### Source document
[Start of section]

Two days before Christmas, sanctions against Iran were passed. Ambassadors to the UN Alejandro Wolff (US) and Emyr Jones Parry (UK), in conjunction with American Undersecretary of State Nicholas Burns, spun them as tough.

But Russian UN Ambassador Vitaly Churkin's statement that the sanctions were "intended to prod Iran to negotiate, not punish it" tells the story, which could be titled "Toothless in Tehran."

In the end, not only the US, but Russia and Iran each got the sanctions it wanted (or thinks it wanted). For Iran's part, its UN Ambassador, Javad Zarif summed it up: "The Security Council sanctions will not be able to stop the Iranian program."

As for Russia, Dimitry Peskov, First Deputy Press Secretary to President Putin, could be taken at his word when he said, "We are the last country in this world that would want to have a nuclear weapon at its southern borders."

Especially, writes Kaveh Afrasiabi in Asia Times Online, if said weapons belonged to a country whose standing in the Muslim world was immeasurably enhanced following the showing of its A-team, Hezbollah, in Lebanon. Russia, it seems, fears its disaffected Muslim population has gone to swooning over Iran.

Trotting out that diplomatic high-wire act at which they excel, the Russians managed to censure Iran without jeopardizing their mutual interests (arms deals, construction of a nuclear plant in Bushehr). Not only that, Russia, Afrasiabi conjectures, might have been the beneficiary of a US promise to either rubber-stamp its application to the World Trade Organization or stop throwing its human rights record in its face.

With its briar-patch -- as in "please don't throw me into" -- tactics (offering enticements to Russia to do exactly what it wanted) the US looks like it got played. But, according to Gareth Porter writing on Asia Times Online, Dick Cheney had been counting on a failure to sanction because "such a failure was a necessary prelude to. . . ratcheting up pressure on Bush" for an attack on Iran. Watered-down sanctions are the next best thing.

[End of section]

### Given data
[Start of section]

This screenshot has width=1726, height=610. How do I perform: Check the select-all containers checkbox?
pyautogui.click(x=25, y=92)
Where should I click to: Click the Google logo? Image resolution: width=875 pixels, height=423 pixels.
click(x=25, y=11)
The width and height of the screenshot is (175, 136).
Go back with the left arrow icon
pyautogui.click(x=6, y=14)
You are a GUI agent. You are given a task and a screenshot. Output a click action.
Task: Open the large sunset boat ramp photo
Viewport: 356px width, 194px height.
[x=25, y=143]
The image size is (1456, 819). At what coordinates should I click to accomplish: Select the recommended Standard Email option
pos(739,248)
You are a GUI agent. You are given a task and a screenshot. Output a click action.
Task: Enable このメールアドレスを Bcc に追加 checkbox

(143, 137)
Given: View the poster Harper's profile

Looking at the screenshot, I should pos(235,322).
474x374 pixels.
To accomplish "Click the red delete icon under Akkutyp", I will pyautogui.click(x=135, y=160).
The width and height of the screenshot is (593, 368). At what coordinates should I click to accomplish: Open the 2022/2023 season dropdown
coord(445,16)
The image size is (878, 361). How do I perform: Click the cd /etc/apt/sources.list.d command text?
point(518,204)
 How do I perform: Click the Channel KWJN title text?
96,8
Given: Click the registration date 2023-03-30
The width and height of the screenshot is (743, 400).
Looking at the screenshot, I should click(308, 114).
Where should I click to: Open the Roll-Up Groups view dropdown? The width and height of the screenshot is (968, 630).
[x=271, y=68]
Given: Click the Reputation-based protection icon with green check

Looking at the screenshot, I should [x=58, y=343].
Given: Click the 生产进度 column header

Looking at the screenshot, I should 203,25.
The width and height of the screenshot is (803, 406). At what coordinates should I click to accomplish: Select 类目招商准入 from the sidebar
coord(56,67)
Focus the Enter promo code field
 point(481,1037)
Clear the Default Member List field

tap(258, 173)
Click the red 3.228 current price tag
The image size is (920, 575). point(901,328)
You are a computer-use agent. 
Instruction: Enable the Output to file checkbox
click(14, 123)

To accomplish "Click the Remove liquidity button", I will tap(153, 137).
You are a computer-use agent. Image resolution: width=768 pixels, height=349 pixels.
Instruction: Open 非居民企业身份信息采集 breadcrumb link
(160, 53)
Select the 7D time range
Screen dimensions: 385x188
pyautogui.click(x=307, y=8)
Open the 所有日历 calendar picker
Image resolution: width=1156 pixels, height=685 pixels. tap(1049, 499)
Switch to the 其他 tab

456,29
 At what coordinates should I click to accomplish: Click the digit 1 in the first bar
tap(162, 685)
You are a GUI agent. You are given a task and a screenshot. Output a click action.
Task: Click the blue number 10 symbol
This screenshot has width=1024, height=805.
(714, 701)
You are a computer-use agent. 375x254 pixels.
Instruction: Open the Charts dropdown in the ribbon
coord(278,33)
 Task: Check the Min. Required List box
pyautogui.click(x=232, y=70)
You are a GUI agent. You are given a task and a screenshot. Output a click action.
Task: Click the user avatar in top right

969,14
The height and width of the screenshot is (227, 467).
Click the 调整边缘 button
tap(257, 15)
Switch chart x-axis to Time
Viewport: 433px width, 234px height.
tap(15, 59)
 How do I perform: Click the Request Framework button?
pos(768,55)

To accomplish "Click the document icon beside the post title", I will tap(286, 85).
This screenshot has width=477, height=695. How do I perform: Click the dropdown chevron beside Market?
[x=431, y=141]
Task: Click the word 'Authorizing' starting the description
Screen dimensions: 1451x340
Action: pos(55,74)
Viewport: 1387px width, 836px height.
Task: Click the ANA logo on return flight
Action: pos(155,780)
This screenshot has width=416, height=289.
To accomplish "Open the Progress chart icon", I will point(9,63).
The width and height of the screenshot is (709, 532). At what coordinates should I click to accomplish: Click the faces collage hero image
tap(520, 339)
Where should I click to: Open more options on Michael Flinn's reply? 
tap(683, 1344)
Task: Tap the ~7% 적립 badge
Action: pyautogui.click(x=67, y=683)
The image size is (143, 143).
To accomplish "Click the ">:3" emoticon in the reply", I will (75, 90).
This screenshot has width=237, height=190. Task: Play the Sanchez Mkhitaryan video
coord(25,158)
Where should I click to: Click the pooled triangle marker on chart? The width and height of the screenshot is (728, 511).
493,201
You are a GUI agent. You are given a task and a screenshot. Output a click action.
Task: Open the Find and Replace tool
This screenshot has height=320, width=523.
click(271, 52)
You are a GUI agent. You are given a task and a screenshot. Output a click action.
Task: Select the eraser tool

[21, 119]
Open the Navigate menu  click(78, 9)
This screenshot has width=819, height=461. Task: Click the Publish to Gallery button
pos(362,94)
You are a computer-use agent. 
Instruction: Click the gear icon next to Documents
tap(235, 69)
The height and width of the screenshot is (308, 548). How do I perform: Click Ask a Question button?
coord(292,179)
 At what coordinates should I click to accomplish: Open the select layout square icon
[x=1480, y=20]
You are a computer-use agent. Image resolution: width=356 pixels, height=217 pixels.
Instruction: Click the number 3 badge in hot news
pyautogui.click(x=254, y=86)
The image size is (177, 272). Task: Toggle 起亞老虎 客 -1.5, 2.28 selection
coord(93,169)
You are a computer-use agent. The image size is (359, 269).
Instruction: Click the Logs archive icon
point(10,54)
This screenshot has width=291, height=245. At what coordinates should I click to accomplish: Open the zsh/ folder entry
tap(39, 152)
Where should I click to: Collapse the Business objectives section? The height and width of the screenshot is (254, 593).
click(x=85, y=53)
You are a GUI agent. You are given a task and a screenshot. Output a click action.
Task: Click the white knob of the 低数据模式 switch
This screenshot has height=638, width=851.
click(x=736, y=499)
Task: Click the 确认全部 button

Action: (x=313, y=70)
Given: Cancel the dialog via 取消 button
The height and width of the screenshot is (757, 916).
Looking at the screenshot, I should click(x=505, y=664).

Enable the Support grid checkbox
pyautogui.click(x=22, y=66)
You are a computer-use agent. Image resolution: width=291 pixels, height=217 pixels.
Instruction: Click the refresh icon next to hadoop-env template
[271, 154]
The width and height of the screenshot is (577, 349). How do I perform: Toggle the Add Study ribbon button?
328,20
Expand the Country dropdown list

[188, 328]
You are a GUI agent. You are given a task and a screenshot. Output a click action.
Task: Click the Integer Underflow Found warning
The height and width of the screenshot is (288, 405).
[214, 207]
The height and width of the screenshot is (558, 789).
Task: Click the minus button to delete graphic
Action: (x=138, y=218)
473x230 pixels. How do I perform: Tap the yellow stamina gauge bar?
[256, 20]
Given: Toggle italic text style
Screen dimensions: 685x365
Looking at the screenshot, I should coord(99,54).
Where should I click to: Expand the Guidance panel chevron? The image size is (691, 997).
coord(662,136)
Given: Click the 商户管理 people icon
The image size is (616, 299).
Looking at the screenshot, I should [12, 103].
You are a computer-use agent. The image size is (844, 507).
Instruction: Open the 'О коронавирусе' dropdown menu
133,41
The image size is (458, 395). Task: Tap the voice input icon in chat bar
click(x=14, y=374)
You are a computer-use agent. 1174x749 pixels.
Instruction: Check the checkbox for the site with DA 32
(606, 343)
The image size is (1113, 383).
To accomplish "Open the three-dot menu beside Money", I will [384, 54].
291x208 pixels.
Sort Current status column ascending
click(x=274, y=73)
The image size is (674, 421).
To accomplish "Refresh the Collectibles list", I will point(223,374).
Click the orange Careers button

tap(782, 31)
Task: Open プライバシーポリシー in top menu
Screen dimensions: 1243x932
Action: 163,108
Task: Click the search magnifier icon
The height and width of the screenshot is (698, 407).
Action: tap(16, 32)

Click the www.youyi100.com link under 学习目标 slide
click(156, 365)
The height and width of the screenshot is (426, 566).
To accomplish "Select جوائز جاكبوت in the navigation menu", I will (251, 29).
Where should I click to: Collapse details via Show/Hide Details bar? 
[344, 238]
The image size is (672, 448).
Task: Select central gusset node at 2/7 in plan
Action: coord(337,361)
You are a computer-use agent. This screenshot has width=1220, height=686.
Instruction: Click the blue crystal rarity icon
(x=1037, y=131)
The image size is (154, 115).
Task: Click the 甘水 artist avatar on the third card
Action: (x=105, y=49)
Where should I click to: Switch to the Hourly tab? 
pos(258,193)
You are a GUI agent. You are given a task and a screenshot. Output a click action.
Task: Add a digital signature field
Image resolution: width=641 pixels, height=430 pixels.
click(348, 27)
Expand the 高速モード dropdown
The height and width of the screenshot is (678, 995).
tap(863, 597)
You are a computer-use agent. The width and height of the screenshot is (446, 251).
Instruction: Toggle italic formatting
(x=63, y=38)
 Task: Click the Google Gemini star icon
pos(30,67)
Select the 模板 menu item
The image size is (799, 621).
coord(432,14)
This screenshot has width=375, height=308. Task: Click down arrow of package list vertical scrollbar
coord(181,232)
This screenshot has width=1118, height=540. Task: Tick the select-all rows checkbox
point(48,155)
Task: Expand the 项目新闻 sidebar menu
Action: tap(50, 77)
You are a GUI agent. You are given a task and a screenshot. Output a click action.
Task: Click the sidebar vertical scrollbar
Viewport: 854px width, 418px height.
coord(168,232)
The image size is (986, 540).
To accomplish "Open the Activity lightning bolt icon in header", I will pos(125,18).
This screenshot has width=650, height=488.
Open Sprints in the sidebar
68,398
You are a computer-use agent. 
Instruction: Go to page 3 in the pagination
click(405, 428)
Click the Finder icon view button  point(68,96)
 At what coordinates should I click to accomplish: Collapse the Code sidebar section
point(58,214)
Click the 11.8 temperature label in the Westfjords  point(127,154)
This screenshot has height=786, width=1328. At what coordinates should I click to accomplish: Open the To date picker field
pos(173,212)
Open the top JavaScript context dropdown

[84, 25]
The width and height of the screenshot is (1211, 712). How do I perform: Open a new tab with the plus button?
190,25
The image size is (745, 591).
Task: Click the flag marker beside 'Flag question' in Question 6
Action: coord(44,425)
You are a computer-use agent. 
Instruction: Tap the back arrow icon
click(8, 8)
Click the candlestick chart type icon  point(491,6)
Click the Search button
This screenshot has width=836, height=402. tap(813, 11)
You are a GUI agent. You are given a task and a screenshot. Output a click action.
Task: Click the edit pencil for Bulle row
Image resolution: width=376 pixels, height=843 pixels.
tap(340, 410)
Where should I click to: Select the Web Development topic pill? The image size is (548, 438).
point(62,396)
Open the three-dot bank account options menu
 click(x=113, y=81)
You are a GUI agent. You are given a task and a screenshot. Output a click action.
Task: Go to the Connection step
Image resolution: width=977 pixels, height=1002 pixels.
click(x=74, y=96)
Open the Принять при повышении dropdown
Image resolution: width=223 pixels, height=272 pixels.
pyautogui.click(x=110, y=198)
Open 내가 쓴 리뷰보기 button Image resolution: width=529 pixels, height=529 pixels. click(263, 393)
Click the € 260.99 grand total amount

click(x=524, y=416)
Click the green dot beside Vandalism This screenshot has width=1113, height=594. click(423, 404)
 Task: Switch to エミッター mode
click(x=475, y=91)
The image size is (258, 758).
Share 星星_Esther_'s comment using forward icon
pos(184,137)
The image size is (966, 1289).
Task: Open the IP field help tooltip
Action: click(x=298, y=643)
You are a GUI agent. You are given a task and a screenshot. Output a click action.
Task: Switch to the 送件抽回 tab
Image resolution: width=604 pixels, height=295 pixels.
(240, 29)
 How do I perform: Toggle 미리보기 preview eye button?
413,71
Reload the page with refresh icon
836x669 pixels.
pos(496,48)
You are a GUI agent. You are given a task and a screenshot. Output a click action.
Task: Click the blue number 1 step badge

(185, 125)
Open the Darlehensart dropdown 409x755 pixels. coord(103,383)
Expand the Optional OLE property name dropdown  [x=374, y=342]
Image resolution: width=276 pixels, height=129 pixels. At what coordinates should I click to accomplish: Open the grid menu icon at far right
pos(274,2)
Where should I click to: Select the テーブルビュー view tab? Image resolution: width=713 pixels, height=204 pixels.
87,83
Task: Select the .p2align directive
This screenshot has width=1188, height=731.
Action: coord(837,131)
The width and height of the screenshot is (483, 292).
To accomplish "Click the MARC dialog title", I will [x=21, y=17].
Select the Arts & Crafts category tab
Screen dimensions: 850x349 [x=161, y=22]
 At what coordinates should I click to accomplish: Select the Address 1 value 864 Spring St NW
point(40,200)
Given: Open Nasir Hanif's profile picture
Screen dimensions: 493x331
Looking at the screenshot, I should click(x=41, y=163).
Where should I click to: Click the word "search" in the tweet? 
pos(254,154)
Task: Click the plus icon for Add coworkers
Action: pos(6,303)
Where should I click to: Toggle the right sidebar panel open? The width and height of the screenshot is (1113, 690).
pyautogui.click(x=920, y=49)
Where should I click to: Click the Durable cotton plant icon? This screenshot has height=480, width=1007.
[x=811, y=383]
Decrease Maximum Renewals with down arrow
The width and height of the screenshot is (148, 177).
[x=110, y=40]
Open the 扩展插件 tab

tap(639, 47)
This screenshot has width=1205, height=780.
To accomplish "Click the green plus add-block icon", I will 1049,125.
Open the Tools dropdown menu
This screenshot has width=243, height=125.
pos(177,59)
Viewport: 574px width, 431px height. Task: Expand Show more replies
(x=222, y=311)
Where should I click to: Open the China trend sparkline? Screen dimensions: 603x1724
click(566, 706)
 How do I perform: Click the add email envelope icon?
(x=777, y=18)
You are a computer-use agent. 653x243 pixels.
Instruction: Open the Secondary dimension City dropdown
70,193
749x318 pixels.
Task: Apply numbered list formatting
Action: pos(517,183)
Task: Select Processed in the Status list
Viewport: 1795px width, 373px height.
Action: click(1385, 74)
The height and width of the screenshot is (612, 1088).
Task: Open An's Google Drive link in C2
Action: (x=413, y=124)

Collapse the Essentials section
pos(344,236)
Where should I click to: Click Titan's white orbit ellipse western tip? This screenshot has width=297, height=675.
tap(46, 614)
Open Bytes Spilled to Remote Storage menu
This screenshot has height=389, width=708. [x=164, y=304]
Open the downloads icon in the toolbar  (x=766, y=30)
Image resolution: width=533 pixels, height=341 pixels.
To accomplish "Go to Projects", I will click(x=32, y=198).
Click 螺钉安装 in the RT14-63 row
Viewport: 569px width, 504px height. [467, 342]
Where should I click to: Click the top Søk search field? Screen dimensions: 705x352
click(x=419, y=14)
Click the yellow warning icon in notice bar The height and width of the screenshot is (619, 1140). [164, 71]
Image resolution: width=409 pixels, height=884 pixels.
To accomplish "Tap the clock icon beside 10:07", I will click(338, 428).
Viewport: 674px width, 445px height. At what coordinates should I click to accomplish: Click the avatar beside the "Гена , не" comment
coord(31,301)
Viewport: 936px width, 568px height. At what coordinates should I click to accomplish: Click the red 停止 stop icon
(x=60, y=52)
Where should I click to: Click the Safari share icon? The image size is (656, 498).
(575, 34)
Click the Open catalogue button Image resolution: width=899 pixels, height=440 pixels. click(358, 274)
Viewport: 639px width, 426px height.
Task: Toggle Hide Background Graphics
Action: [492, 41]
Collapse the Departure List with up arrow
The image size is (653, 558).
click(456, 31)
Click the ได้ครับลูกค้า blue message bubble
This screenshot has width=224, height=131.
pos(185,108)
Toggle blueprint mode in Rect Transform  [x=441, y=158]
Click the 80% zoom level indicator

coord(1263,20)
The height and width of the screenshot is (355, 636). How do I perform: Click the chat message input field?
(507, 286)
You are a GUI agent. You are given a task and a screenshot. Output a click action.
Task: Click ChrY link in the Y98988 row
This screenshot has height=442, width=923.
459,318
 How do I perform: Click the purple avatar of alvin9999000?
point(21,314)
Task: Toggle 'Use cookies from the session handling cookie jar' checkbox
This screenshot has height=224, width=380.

[End of section]

### List of tasks
1. Render this sentence from the piece on the Iran sanctions into Spanish: "Russia, it seems, fears its disaffected Muslim population has gone to swooning over Iran."
2. Pick up the piece on the Iran sanctions after its final sentence and carry it forward.
You can set the items aside; none of them is needed here.

### Answers per task
1. Al parecer, Rusia teme que su descontenta población musulmana haya caído rendida ante Irán.

2.
In fact, the prospect of an attack on Iran looms larger every day. Two more aircraft carriers have been sent to the Persian Gulf, while Israeli pilots zoom back and forth over the Mediterranean in obvious training for the long flight into Iran.

In his crucial, if technical, new book, Target Iran (Nation Books, 2006), Scott Ritter takes a hard look at the investigations into Iran's nuclear program by the International Atomic Energy Agency (IAEA). Constantly bullied by the administration -- like the CIA was before Iraq -- it also compromised itself by relying on intelligence supplied by Israel. At the risk of over-simplifying the IAEA's work, the main thrust of Iran's program can be called peaceful, but it seems to have enriched low-level uranium with an eye to weaponization one day.

If it's that important to us to scrub Iraq pure of its nuclear aspirations -- even to the point of fomenting a baby Armageddon to prevent a mama Armageddon -- heed Ritter.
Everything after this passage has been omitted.